• [Exercise]: Gather every line below that contains the string "icon". Case counts.

• [Supplied information]:

>> Start

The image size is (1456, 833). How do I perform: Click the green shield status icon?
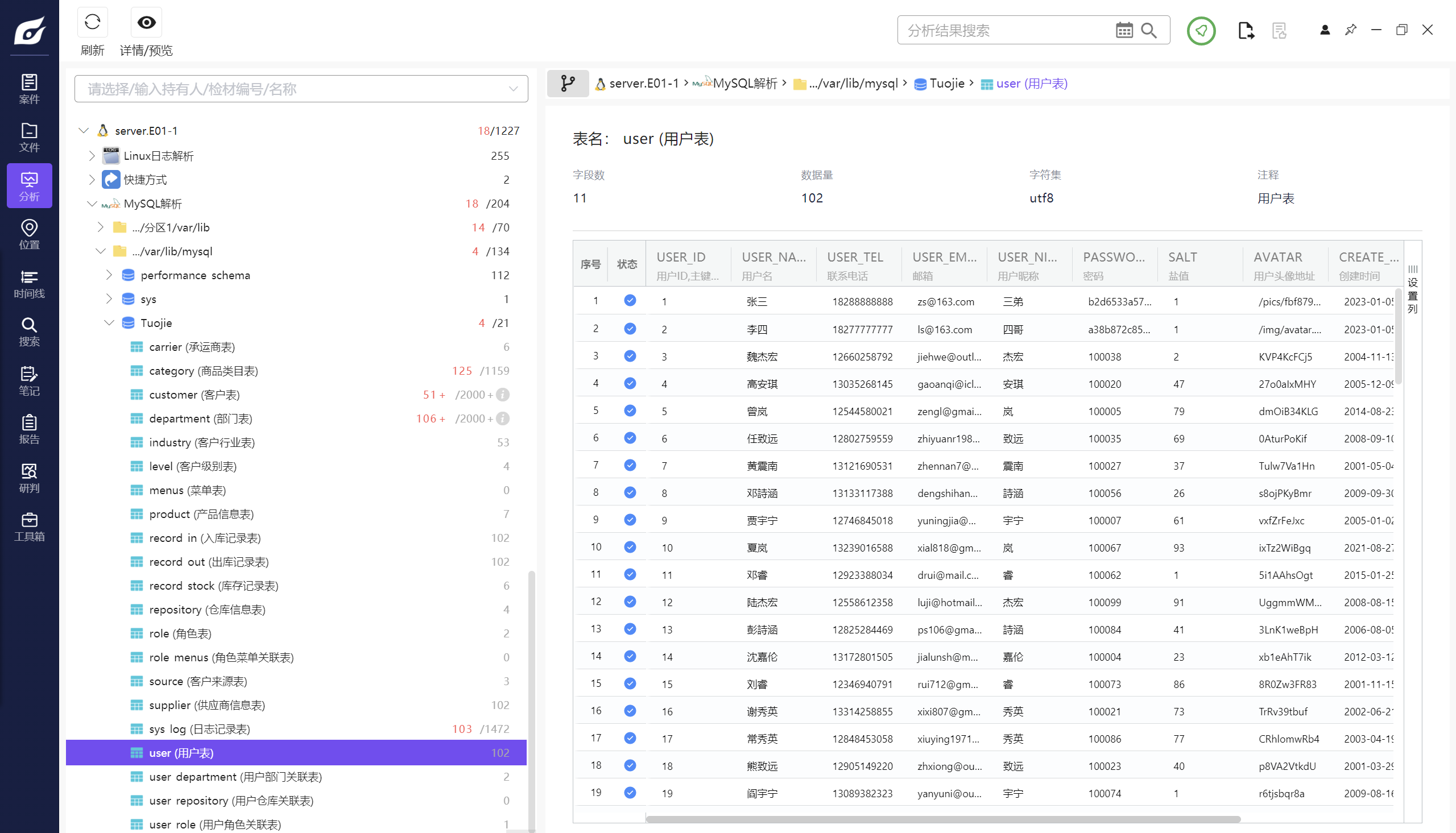click(1200, 30)
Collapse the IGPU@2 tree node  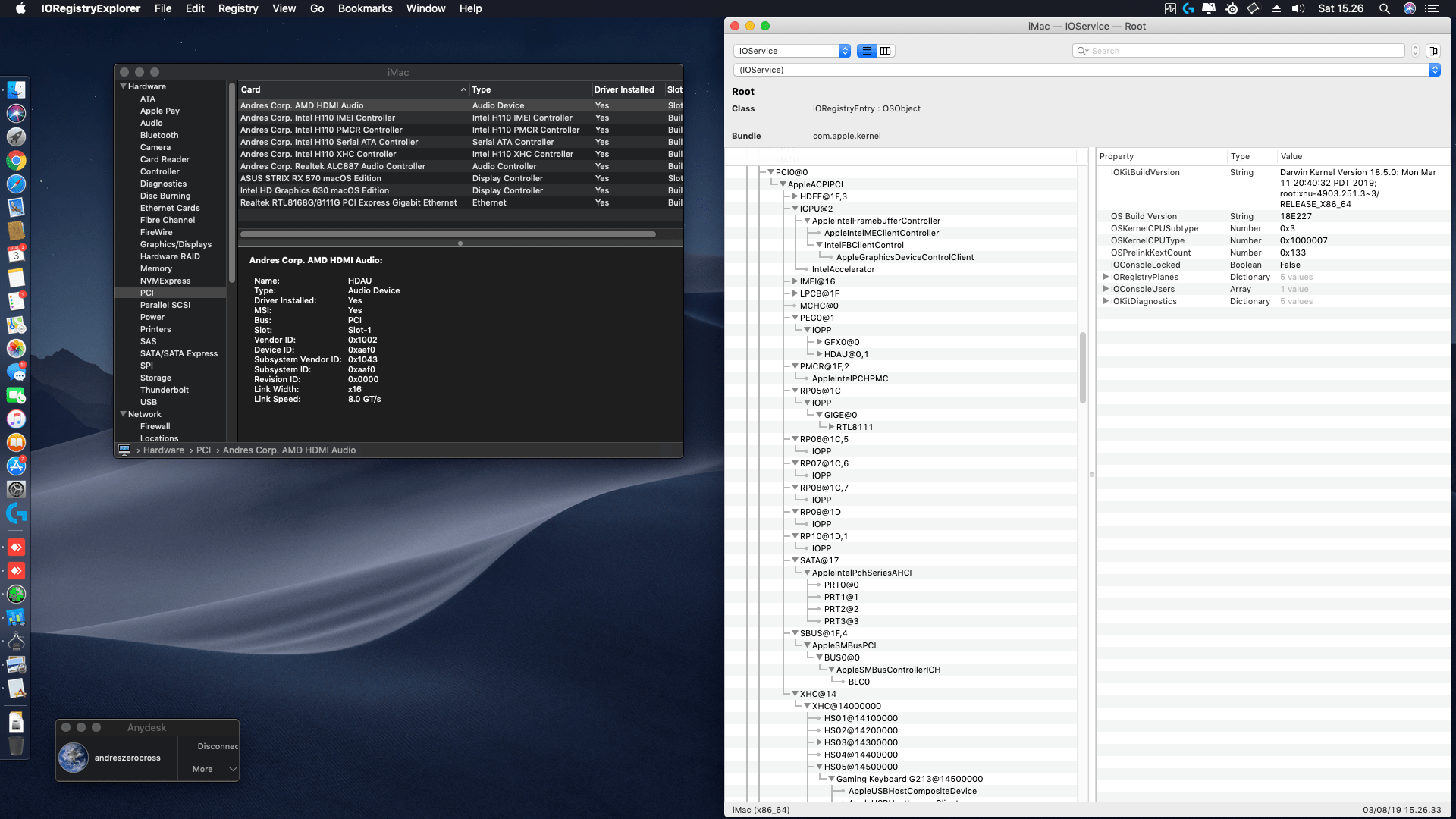[x=795, y=209]
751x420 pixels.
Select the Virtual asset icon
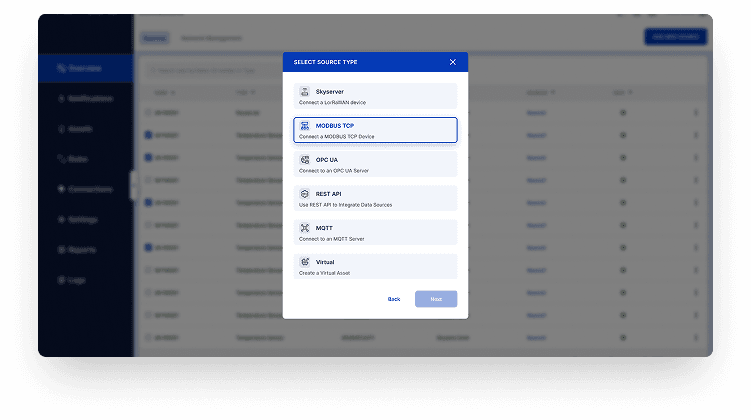[306, 261]
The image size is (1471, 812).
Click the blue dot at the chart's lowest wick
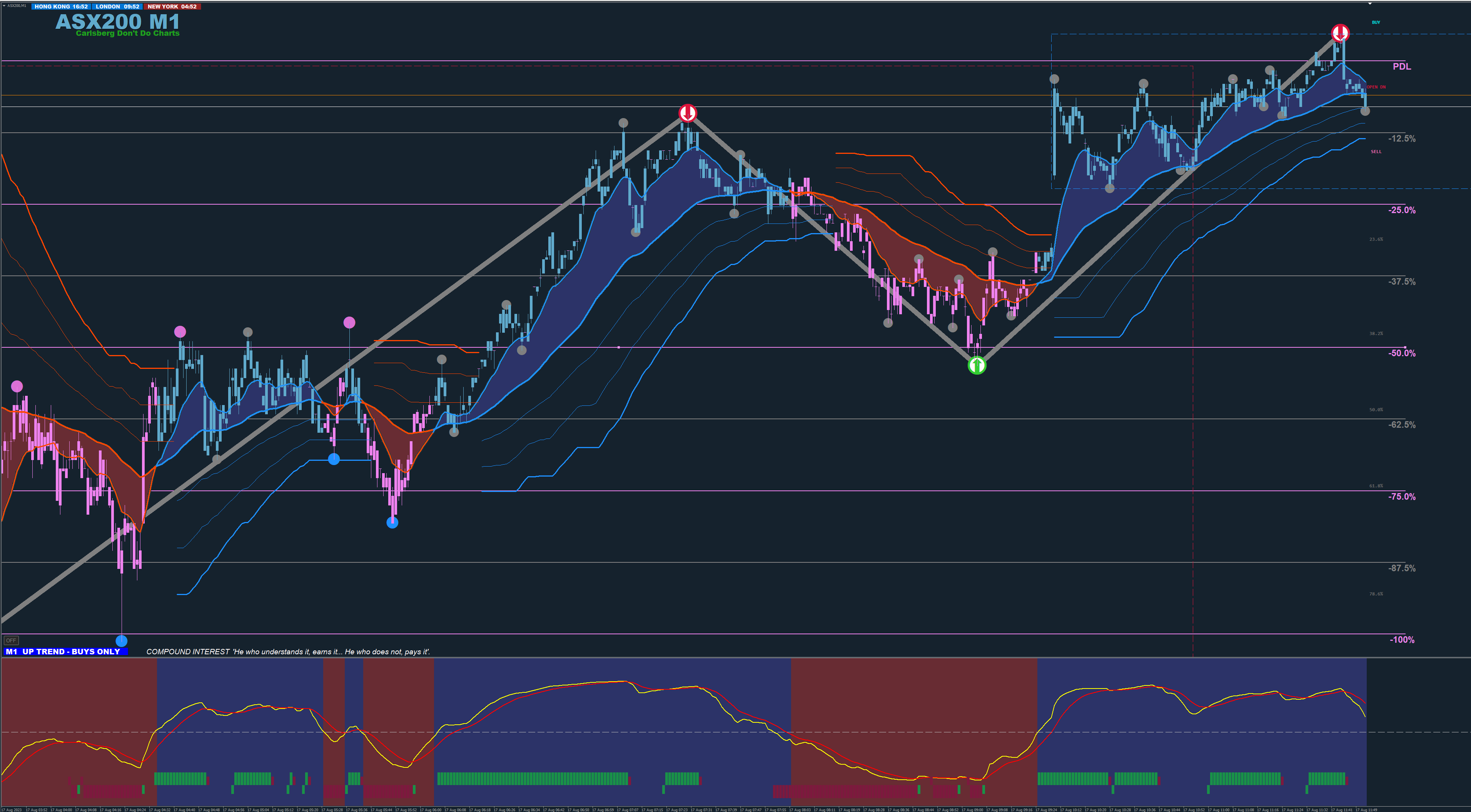tap(121, 640)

>> End

• [Exercise solution]:
The image size is (1456, 833). How do I perform: Click the green shield status icon?
Select the Virtual asset icon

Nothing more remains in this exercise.